> Supplied passage
Metadata-Version: 2.1
Name: bim
Version: 0.0
Summary: Benchmark interpretability methods.
Home-page: https://github.com/google-research-datasets/bim
Author: Google Inc.
Author-email: opensource@google.com
License: Apache 2.0
Platform: UNKNOWN
Description-Content-Type: text/markdown
Requires-Dist: numpy
Requires-Dist: tensorflow
Requires-Dist: Pillow (>=6.0.0)
Requires-Dist: tcav (>=0.2.1)
Requires-Dist: saliency (>=0.0.3)

# BIM - Benchmark Interpretability Method

This repository contains dataset, models, and metrics for benchmarking
interpretability methods (BIM) described in paper: * Title: "BIM: Towards
Quantitative Evaluation of Interpretability Methods with Ground Truth" *
Authors: Sherry (Mengjiao) Yang, Been Kim

Upon using this library, please cite: `@Article{BIM2019, title = {{BIM: Towards
Quantitative Evaluation of Interpretability Methods with Ground Truth}},
author = {Yang, Mengjiao and Kim, Been}, year = {2019} }`

BIM atasets and models will be fully released by the end of June 2019.

## Dataset

The core of BIM dataset, [obj](https://storage.googleapis.com/bim/obj.tar.gz)

> Material provided
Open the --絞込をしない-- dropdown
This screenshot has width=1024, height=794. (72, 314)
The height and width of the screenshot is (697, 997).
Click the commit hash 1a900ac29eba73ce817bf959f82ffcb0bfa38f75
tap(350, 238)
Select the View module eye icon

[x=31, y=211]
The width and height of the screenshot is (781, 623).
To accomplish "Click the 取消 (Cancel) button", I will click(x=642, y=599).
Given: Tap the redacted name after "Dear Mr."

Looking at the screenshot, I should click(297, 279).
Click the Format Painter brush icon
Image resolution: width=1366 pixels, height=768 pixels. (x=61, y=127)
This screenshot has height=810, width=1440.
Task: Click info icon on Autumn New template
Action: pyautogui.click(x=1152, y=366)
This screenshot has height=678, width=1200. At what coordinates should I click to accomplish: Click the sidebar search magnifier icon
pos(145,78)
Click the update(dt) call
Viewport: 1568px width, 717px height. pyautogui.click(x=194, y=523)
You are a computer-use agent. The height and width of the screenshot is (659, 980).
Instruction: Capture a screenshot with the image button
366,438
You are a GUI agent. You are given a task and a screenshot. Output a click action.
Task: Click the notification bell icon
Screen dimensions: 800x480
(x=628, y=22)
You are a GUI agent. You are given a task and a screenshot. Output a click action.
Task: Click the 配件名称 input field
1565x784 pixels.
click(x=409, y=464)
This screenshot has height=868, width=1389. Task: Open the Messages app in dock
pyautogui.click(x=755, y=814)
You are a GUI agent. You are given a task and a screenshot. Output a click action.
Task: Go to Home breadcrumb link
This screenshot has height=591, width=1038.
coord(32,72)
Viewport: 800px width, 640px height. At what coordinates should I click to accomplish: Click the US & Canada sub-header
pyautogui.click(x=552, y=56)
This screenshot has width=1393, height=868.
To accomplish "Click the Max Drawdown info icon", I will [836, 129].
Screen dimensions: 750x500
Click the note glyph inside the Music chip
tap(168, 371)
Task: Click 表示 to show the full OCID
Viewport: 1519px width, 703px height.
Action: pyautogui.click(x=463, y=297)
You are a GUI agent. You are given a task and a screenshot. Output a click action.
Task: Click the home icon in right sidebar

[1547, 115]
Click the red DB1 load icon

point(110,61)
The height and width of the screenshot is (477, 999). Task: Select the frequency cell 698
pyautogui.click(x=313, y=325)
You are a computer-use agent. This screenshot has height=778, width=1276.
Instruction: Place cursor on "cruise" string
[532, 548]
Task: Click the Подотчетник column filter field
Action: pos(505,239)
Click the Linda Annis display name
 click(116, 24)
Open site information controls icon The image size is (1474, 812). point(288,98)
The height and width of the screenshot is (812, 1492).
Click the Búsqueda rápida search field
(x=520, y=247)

> To be done
(a) Rewrite the bim package metadata from "Home-page: https://github.com/google-research-datasets/bim" up to and including "Requires-Dist: Pillow (>=6.0.0)", replacing "Apache 2.0" with "MIT".
(b) According to the bim package metadata, what purpose do the dataset, models, and metrics in the repository serve?
(c) Carry on writing the bim package metadata from the point at which it stops.

> Results
(a)
Home-page: https://github.com/google-research-datasets/bim
Author: Google Inc.
Author-email: opensource@google.com
License: MIT
Platform: UNKNOWN
Description-Content-Type: text/markdown
Requires-Dist: numpy
Requires-Dist: tensorflow
Requires-Dist: Pillow (>=6.0.0)

(b) They serve to benchmark interpretability methods. These are the methods described in the paper "BIM: Towards Quantitative Evaluation of Interpretability Methods with Ground Truth" by Sherry (Mengjiao) Yang and Been Kim.

(c)
and [scene](https://storage.googleapis.com/bim/scene.tar.gz), are constructed by
pasting object pixels from [MSCOCO](http://cocodataset.org) to scene images from
[MiniPlaces](https://github.com/CSAILVision/miniplaces). The obj set and scene
set have object labels and scene labels respectively. In each set,
[val_loc.txt](https://raw.githubusercontent.com/google-research-datasets/bim/master/data/obj/val_loc.txt)
contains x_min, y_min, x_max, y_max of the objects, and
[val_mask](https://raw.githubusercontent.com/google-research-datasets/bim/master/data/obj/val_mask)
contains objects' binary masks.

To compute the BIM metrics, we provide additional image sets described in the
table below.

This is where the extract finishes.